In [1]:
import numpy as np
import pandas as pd

from sklearn.svm import SVR, SVC

from sklearn.model_selection import train_test_split, RandomizedSearchCV
from sklearn.preprocessing import StandardScaler
from sklearn.metrics import mean_squared_error, roc_auc_score
from sklearn.pipeline import Pipeline
from sklearn.preprocessing import OneHotEncoder
from sklearn.compose import ColumnTransformer

## Apartments

In [2]:
data = pd.read_csv("./apartments.csv", index_col=0)

In [3]:
column_transformer = ColumnTransformer([('OneHot', OneHotEncoder(), ['district'])], remainder= 'passthrough')

In [4]:
X_train, X_test, y_train, y_test = train_test_split(data.drop(['m2.price'], axis = 1), data['m2.price'])

In [5]:
model_scaling = Pipeline([('transformer', column_transformer),
                          ('scaler', StandardScaler()), 
                          ('regressor', SVR())])

In [6]:
model_no_scaling = Pipeline([('transformer', column_transformer),
                             ('regressor', SVR())])

In [7]:
param_grid = {
    'regressor__C': np.logspace(0, 3, num=5),
    'regressor__gamma': np.geomspace(10e-5, 1, num=5)
}

In [8]:
search_scaling = RandomizedSearchCV(
    model_scaling,
    param_grid,
    scoring='neg_root_mean_squared_error').fit(X_train, y_train)

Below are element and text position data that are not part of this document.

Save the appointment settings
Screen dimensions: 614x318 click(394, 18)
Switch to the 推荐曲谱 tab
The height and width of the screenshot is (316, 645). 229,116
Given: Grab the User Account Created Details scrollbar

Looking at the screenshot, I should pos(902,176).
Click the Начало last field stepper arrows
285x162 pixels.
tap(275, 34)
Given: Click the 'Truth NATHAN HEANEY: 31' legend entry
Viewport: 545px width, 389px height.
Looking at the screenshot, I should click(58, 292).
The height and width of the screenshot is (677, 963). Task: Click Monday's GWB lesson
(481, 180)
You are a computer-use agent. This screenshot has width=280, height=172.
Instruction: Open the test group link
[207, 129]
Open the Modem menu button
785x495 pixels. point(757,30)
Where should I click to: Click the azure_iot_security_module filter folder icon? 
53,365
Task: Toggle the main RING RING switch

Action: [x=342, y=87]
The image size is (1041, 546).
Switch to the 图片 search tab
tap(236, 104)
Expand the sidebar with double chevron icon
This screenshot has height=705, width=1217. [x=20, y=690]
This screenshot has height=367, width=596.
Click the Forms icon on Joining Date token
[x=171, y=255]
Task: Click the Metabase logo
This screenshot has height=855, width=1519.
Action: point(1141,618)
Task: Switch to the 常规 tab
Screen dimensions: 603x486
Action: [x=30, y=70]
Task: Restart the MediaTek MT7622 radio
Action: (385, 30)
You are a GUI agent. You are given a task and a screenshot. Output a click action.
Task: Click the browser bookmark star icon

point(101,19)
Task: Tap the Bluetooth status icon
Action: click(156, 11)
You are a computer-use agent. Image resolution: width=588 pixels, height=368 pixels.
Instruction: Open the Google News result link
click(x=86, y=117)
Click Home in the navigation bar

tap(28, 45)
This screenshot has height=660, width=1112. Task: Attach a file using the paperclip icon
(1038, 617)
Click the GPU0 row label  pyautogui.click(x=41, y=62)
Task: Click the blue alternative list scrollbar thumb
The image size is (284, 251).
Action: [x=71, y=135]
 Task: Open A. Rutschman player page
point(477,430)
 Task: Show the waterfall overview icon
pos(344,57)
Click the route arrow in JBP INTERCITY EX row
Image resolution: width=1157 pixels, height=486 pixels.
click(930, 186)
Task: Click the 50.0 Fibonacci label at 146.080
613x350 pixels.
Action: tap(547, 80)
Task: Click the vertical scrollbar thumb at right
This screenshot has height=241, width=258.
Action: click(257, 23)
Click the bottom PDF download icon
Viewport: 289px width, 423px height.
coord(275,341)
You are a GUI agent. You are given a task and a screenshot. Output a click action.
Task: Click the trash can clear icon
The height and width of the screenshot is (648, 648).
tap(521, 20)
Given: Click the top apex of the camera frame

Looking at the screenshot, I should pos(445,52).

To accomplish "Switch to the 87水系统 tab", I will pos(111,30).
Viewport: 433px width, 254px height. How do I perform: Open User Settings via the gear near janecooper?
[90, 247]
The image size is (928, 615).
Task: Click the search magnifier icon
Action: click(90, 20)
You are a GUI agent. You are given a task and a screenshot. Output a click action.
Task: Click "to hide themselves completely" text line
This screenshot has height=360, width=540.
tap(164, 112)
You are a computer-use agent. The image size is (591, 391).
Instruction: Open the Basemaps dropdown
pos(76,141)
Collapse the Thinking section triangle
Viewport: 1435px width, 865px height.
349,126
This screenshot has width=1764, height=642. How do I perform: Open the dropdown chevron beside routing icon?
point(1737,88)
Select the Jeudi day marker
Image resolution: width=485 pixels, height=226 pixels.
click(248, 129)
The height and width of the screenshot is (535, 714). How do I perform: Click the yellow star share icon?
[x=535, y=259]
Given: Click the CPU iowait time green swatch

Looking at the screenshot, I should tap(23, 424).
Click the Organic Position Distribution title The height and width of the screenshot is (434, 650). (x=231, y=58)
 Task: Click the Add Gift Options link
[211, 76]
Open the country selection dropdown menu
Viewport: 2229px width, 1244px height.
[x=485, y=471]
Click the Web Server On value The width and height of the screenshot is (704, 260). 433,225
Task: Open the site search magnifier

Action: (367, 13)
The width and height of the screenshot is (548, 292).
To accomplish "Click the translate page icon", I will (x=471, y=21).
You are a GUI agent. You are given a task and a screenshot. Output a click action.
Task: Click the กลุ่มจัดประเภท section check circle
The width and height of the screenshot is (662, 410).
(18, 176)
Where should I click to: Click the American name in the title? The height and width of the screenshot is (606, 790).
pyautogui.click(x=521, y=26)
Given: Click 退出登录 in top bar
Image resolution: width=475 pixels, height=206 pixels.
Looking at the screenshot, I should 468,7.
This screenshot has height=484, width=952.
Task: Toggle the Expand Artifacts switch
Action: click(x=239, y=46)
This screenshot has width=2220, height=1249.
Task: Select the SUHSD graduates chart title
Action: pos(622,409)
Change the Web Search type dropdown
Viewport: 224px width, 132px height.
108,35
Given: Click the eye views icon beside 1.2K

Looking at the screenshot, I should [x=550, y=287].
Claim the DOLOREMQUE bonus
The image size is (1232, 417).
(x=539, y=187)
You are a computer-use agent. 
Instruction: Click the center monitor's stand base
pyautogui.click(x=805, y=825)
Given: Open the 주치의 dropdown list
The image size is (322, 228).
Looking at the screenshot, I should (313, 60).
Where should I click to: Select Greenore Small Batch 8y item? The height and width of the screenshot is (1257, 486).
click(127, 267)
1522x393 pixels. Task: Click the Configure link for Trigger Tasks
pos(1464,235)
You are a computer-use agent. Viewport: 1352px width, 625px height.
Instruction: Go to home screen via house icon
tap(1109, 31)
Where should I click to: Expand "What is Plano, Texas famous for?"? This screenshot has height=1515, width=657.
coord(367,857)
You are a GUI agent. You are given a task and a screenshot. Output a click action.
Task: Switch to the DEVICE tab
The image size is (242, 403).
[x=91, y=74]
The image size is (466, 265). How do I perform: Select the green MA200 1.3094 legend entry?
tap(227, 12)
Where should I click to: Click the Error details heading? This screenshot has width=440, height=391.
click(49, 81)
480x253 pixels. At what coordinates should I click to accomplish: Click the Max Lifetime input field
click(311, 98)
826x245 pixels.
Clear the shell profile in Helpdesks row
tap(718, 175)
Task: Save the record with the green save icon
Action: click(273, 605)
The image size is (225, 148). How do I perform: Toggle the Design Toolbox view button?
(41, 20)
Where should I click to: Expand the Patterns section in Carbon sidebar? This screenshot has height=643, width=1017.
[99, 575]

y_pred = search_scaling.best_estimator_.predict(X_test)
RMSE_scaling = mean_squared_error(y_test, y_pred, squared=False)

In [9]:
search_no_scaling = RandomizedSearchCV(
    model_no_scaling,
    param_grid,
    scoring='neg_root_mean_squared_error').fit(X_train, y_train)

y_pred = search_no_scaling.best_estimator_.predict(X_test)
RMSE_no_scaling = mean_squared_error(y_test, y_pred, squared=False)

In [10]:
print(f'RMSE with scaling:    {round(RMSE_scaling, 2)}')
print(f'RMSE without scaling: {round(RMSE_no_scaling, 2)}')

RMSE with scaling:    145.67
RMSE without scaling: 547.52


As we can see, results with scaling are much better than without scaling.

## Australia

In [23]:
data = pd.read_csv("./australia.csv", nrows=1000)

In [24]:
X_train, X_test, y_train, y_test = train_test_split(data.drop(['RainTomorrow'], axis = 1), data['RainTomorrow'])

In [25]:
model_scaling = Pipeline([('scaler', StandardScaler()), 
                          ('classifier', SVC(probability=True))])

In [26]:
model_no_scaling = Pipeline([('classifier', SVC(probability=True))])

In [27]:
param_grid = {
    'classifier__C': np.logspace(0, 3, num=10),
    'classifier__gamma': np.geomspace(10e-5, 1, num=10)
}

In [28]:
search_scaling = RandomizedSearchCV(
    model_scaling,
    param_grid,
    scoring='roc_auc').fit(X_train, y_train)

y_pred = search_scaling.best_estimator_.predict_proba(X_test)
AUC_scaling = roc_auc_score(y_test, y_pred[:, 1])

In [29]:
search_no_scaling = RandomizedSearchCV(
    model_no_scaling,
    param_grid,
    scoring='roc_auc').fit(X_train, y_train)

y_pred = search_no_scaling.best_estimator_.predict_proba(X_test)
AUC_no_scaling = roc_auc_score(y_test, y_pred[:, 1])

In [30]:
print(f'AUC with scaling:    {round(AUC_scaling, 2)}')
print(f'AUC without scaling: {round(AUC_no_scaling, 2)}')

AUC with scaling:    0.91
AUC without scaling: 0.89


Similarly to regression, classification problem using Support Vector Machines benefits from scaling values before modelling.